Nelayan itu terus berlari menuruni bukit menuju perahunya yang ada di tepi
pantai. Namun, betapa sedih dan keewanya ketika ia melihat perahunya sudah hancur
berkeping-keping dihantam ombak yang mengamuk diantara batu karang besar. Tubuh
nelayan itu seketika menggigil ketakutan membayangkan nasibnya, mati ditelan
ganasnya ombak Laut Selatan, atau dibunuh sosok-sosok menyeramkan penunggu Pulau
Karang Badong. Saat sang nelayan menengok kebelakang dan melihat sosok-sosok
menyeramkan yang mengejarnya semakin dekat, nelayan itu semakin kebingungan.
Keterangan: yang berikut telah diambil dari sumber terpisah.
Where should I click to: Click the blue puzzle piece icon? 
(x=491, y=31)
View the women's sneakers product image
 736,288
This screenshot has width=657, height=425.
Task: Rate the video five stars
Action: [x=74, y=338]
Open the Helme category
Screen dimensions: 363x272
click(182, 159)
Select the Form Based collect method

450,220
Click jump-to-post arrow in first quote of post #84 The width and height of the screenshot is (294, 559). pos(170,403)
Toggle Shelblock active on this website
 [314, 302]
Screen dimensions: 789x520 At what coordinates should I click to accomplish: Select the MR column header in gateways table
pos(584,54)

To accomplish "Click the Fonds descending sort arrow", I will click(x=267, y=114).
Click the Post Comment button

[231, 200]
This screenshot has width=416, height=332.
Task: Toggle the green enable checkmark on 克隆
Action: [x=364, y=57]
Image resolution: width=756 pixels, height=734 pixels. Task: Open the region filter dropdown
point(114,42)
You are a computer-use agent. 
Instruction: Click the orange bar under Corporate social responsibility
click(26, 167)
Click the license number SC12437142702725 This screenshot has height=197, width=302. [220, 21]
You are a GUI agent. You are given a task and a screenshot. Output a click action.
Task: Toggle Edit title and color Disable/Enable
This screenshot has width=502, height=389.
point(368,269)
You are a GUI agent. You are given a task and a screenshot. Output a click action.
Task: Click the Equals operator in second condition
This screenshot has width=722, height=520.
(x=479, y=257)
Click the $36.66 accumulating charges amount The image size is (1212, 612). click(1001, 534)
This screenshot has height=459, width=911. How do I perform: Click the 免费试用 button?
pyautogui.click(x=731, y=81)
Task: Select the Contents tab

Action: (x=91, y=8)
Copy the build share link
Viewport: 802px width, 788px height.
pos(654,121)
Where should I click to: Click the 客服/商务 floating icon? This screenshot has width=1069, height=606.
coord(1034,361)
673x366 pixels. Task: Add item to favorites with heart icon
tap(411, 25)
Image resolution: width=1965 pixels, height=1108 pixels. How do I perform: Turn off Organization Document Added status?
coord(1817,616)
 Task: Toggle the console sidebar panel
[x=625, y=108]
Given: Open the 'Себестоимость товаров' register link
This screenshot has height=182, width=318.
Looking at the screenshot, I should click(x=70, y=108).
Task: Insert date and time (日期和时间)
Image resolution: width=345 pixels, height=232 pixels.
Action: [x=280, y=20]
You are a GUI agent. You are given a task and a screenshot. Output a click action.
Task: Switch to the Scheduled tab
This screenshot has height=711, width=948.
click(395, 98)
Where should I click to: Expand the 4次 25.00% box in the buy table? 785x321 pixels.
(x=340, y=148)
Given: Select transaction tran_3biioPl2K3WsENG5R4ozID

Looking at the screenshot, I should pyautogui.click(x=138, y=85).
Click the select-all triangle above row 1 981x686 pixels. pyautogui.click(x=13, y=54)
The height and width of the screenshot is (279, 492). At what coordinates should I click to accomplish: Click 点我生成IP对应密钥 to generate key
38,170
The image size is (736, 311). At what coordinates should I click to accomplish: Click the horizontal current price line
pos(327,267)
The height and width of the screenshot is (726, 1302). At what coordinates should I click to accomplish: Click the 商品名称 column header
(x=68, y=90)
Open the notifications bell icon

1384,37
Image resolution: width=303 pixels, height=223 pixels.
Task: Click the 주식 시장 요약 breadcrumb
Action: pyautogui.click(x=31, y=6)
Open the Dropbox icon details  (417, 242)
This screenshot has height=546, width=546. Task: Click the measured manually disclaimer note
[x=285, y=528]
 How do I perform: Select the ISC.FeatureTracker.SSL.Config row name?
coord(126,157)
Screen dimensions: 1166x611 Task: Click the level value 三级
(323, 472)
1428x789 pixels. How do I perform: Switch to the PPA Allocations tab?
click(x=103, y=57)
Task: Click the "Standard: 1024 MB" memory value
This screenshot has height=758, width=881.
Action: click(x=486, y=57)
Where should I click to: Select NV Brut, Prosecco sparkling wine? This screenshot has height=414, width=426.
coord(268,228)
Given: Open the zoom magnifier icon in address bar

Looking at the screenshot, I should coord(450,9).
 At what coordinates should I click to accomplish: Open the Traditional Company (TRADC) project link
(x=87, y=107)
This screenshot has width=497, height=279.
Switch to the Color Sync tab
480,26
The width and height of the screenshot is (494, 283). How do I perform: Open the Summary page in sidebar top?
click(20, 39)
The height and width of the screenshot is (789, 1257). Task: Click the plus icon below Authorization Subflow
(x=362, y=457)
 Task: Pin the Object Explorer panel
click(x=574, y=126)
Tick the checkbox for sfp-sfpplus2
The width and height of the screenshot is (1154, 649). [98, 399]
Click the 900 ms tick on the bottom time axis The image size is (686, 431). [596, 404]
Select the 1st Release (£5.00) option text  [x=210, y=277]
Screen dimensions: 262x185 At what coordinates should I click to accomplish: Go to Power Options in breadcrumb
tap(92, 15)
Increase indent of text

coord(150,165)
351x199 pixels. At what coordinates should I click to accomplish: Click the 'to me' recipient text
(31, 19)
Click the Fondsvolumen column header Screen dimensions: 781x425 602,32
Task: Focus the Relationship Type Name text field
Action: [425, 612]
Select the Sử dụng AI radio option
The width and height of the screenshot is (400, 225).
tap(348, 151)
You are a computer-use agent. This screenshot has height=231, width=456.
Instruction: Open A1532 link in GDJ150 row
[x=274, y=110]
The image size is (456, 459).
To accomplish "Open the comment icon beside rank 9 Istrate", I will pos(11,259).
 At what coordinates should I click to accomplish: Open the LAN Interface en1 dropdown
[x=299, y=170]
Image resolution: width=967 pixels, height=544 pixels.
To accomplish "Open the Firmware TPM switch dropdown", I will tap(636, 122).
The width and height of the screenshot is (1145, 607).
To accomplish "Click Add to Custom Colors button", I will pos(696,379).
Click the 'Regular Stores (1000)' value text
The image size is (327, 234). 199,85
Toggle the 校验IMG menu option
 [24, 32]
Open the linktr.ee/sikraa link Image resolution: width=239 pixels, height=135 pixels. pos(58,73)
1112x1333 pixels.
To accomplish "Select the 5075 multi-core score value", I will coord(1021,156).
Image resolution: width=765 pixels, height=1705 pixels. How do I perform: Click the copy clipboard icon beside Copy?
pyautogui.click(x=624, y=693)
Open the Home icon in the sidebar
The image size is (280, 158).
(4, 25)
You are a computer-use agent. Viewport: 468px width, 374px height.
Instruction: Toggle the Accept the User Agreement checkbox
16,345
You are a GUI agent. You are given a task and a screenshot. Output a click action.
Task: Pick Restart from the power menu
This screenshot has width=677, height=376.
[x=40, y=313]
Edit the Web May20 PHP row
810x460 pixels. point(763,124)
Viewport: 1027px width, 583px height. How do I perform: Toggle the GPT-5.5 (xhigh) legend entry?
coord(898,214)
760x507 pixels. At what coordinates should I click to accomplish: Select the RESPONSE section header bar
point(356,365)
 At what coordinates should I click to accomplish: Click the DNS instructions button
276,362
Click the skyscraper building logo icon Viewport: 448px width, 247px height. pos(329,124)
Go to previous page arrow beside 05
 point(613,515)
Akhirnya karena merasa tidak punya pilihan lagi sang nelayan berteriak “oh Dewa,
tolonglah hambamu ini!” dan kemudian menceburkan diri ke dalam ombak yang
tergulung-gulung. Tubuh nelayan itu tenggelam tergulung ombak besar. Namun jiwa
nelayannya dan pengalaman berpuluh-puluh tahun menjadi seorang nelayan
menjadikannya tak meyerah dan mencoba untuk bertahan hidup. Dengan sekuat
tenaga, dia berenang meraih sebuah papan yang rupanya berasala dari serpihan perahu
miliknya.
Nasib baik masih bersama nelayan itu. Dengan memeluk erat-erat papan kayu,
tubuh nelayan itu mengapung dan terbawa ombak, tubuh sang nelayan ditemukan esok
harinya terdampar di tepi pantai dengan keadaan yang sangat payah oleh para
punggawa kerajaan. Namun para utusan raja itu hanya mengambil Kembang Wijaya
Kusuma dan dengan tega meninggalkan nelayan yang malang itu tergeletak di tepi
pantai.
Namun pada akhirnya, Raja dan Punggawa yang telah berani melanggar
pantangan itu harus menanggung akibatnya. Satu per satu punggawa raja itu mati tanpa
diketahui penyebab pastinya. Sementara, Raja sendiri menjadi gila dan meninggalkan
istana. Sang nelayan yang semula begitu mengutuk utusan raja yang telah tega
membohonginya padahal ia sampai mempertaruhkan nyawa untuk memtik Kembang
Wijaya Kusuma, akhirnya merasa sangat bersyukur. Dia bersyukur meskipun tidak
mendapatkan perahu, hidupnya masih terselamat.